▶ The task:
From the first line of the entries below to the line with "Given: Click the green phone icon on 外線 01", give each line again exactly.

▶ Data records:
------------------------

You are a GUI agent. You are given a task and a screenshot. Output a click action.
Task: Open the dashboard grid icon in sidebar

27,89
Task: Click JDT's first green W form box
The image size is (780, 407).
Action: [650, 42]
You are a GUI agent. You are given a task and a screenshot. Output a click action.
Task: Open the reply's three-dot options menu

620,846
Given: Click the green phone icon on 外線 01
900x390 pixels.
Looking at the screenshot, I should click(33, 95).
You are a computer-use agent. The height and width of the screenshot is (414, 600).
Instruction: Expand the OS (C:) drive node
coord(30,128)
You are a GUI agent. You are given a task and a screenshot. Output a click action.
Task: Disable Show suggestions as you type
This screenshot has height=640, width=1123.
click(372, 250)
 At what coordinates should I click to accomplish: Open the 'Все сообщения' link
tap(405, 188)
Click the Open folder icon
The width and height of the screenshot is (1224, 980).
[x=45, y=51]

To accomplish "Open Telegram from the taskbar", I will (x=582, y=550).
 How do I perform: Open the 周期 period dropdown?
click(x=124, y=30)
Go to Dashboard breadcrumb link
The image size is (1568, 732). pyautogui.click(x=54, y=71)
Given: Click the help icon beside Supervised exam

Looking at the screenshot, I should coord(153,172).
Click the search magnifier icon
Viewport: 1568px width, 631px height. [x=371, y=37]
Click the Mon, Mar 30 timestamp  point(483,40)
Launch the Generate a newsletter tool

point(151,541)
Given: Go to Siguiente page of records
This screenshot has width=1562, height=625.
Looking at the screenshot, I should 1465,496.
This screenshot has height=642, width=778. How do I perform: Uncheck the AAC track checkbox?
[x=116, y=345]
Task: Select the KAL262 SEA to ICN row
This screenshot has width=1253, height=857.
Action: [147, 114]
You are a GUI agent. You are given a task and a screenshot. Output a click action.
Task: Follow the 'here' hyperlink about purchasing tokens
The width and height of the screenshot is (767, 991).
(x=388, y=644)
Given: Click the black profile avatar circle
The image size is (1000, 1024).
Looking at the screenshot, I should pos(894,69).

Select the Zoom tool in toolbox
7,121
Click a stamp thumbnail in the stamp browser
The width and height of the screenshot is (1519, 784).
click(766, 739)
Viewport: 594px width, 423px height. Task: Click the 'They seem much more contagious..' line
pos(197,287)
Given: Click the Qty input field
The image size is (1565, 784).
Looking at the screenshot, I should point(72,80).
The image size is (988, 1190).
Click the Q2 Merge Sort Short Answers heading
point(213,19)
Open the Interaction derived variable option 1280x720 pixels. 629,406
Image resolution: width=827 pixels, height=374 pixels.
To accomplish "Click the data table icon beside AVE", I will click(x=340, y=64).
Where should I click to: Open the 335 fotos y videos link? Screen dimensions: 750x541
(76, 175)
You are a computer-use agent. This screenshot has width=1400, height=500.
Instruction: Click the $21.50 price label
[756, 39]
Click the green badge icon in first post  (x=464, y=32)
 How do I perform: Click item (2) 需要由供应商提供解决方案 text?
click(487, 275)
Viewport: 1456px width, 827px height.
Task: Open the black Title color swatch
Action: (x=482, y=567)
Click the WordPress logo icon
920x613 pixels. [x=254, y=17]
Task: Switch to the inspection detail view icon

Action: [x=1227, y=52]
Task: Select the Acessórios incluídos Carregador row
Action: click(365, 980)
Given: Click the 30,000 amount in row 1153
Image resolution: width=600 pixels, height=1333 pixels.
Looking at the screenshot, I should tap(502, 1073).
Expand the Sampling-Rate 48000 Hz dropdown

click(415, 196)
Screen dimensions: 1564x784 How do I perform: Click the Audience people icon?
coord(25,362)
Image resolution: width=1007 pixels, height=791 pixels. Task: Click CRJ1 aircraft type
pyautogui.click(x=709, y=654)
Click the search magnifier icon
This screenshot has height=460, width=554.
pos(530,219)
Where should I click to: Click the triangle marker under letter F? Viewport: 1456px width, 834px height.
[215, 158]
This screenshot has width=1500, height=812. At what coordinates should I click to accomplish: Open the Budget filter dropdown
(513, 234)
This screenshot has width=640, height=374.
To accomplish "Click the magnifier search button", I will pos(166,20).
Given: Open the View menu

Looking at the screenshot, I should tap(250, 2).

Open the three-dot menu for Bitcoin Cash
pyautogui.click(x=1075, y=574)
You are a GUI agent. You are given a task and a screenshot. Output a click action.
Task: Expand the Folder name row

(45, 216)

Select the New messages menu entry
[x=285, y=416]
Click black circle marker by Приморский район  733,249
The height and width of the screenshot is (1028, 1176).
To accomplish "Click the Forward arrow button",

------------------------

▶ Task solution:
You are a GUI agent. You are given a task and a screenshot. Output a click action.
Task: Open the dashboard grid icon in sidebar

27,89
Task: Click JDT's first green W form box
The image size is (780, 407).
Action: [650, 42]
You are a GUI agent. You are given a task and a screenshot. Output a click action.
Task: Open the reply's three-dot options menu

620,846
Given: Click the green phone icon on 外線 01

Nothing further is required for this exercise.